DUPRI will be hosting Chuck Huber from StataCorp on Tuesday, October 4 to give three talks on applied methods using Stata. The talks will be Introduction to Mediation Analysis, Multilevel/Longitudinal Modeling, and Latent Class Analysis. In addition to the talks, lunch will be provided. To attend this event, you must RSVP to Laura Satterfield no later than Monday, October 3.

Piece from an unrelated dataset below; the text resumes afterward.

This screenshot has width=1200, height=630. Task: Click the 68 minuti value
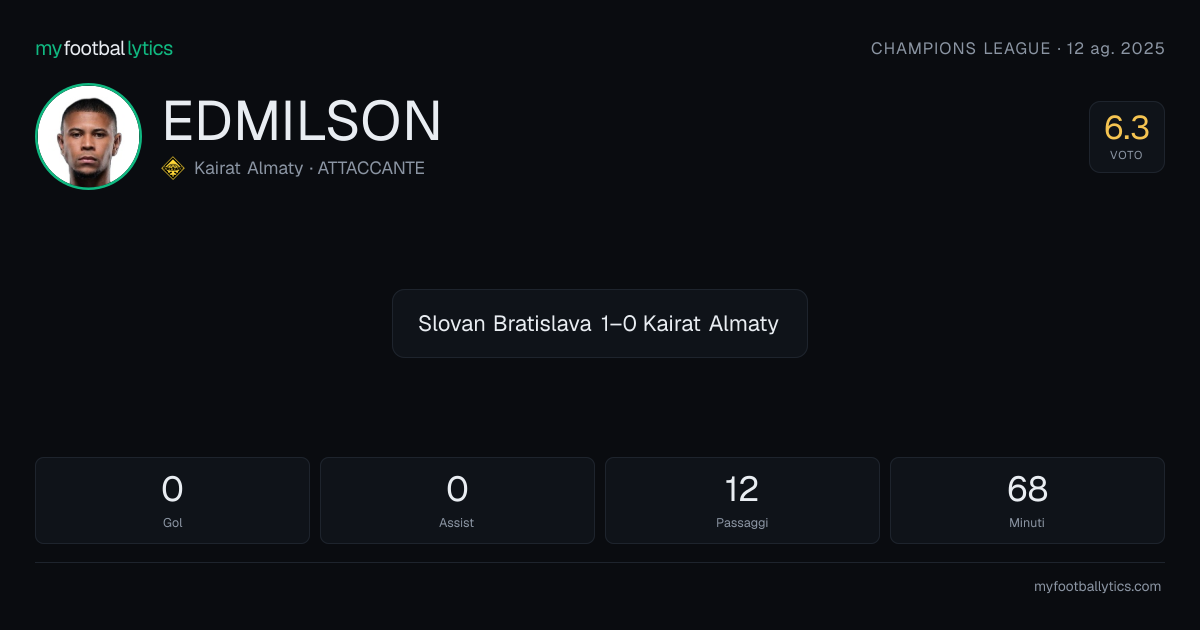1027,489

Date: Tuesday, October 4, 2022
Location: Gross Hall, Room 230E
Time: 12PM - 4PM
Speaker: Chuck Huber is Director of Statistical Outreach at StataCorp and Adjunct Associate Professor of Biostatistics at the Texas A&M School of Public Health. In addition to working with Stata's team of software developers, he produces instructional videos for the Stata Youtube channel, writes blog entries, develops online NetCourses and gives talks about Stata at conferences and universities. Most of his current work is focused on statistical methods used by behavioral and health scientists. He has published in the areas of neurology, human and animal genetics, alcohol and drug abuse prevention, nutrition and birth defects.
Title: Introduction to Mediation Analysis (60 minutes)
Abstract: Mediation analysis is a statistical technique that is used to parse the direct, indirect, and total effect an independent variable (X) on a dependent variable (Y) in the presence of a mediating variable (M). For example, age (X) is associated with higher systolic blood pressure (Y). Age is also associated with higher weight (M) and increased weight is associated with higher systolic blood pressure (SBP). Age has a direct effect on SBP as well as an indirect effect on SBP through it's effect on weight. This talk will introduce the concepts of mediation analysis and demonstrate how to conduct mediation analysis using regression, structural equation modeling (SEM), and how to estimate bootstrap standard errors for mediation models with SEM.
Title: Multilevel/Longitudinal Modeling (60-90 minutes)
Abstract: In this talk I introduce the concepts and jargon of multilevel modeling for nested and longitudinal data. I also demonstrate how to fit multilevel/longitudinal models using Stata's -mixed- command, and how to visualize the results using Stata's -predict-, -twoway-, -margins-, and -marginsplot- commands. The 90 minute version of this talk includes a brief introduction to other Stata commands that can be used to fit multilevel models for binary, categorical, count, and survival data as well as multilevel structural equation models (SEMs).
Title: Latent Class Analysis Using Stata (60 minutes)
Abstract: Latent variables are a useful tool for modeling hypothetical contructs such as intelligence, ability, depression, and anxiety. Models for categorical latent variables are often called Latent Class Analysis (LCA) or Latent Profile Analysis (LPA). The levels of a categorical latent variable represent groups in the population and are called classes. We are interested in identifying and understanding these classes. LCA is characterized by discrete response variables while LPA is characterized by continuous response variables. This presentation will provide a brief introduction to LCA/LPA models and how to implement them using Stata.